**Exercise brief:** Output exactly the lines from the one containing "Task: Toggle the 再印刷を含む checkbox" through the final line of the entries below, both included, and skip the pictures.

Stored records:
---
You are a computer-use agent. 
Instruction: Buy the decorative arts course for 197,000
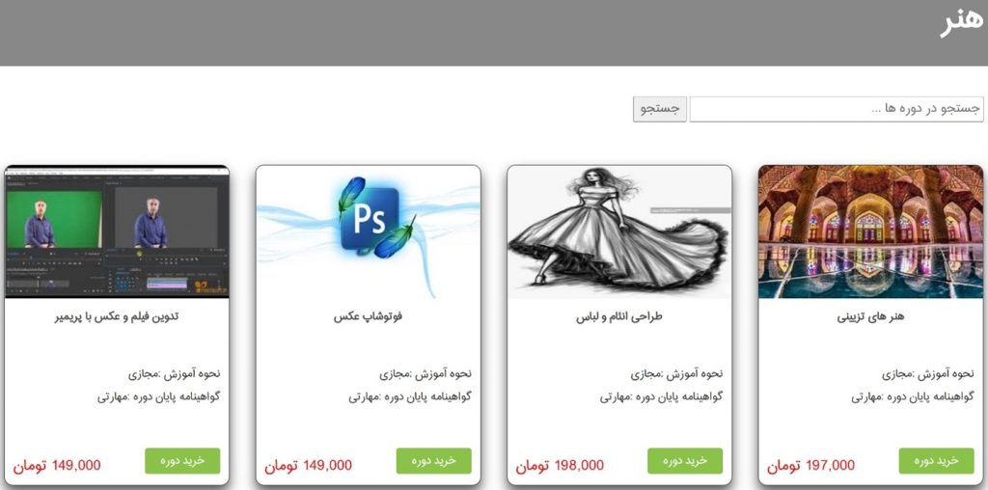(x=936, y=461)
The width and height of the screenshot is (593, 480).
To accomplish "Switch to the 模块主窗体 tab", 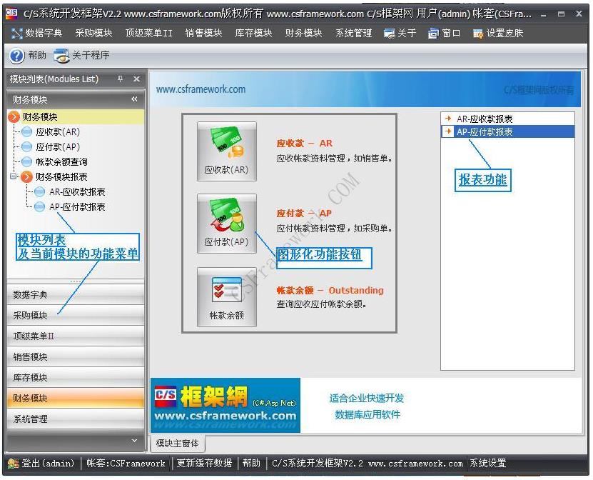I will pyautogui.click(x=179, y=443).
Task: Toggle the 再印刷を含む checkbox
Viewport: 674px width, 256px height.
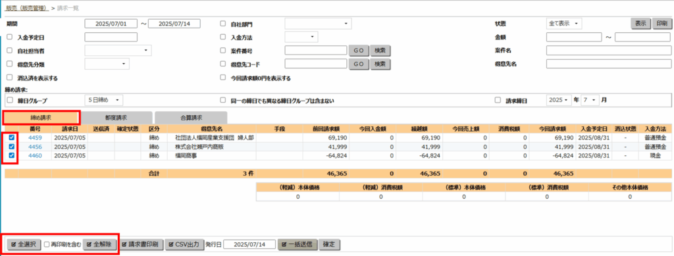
---
**Response area:**
Task: Toggle the 再印刷を含む checkbox
Viewport: 674px width, 256px height.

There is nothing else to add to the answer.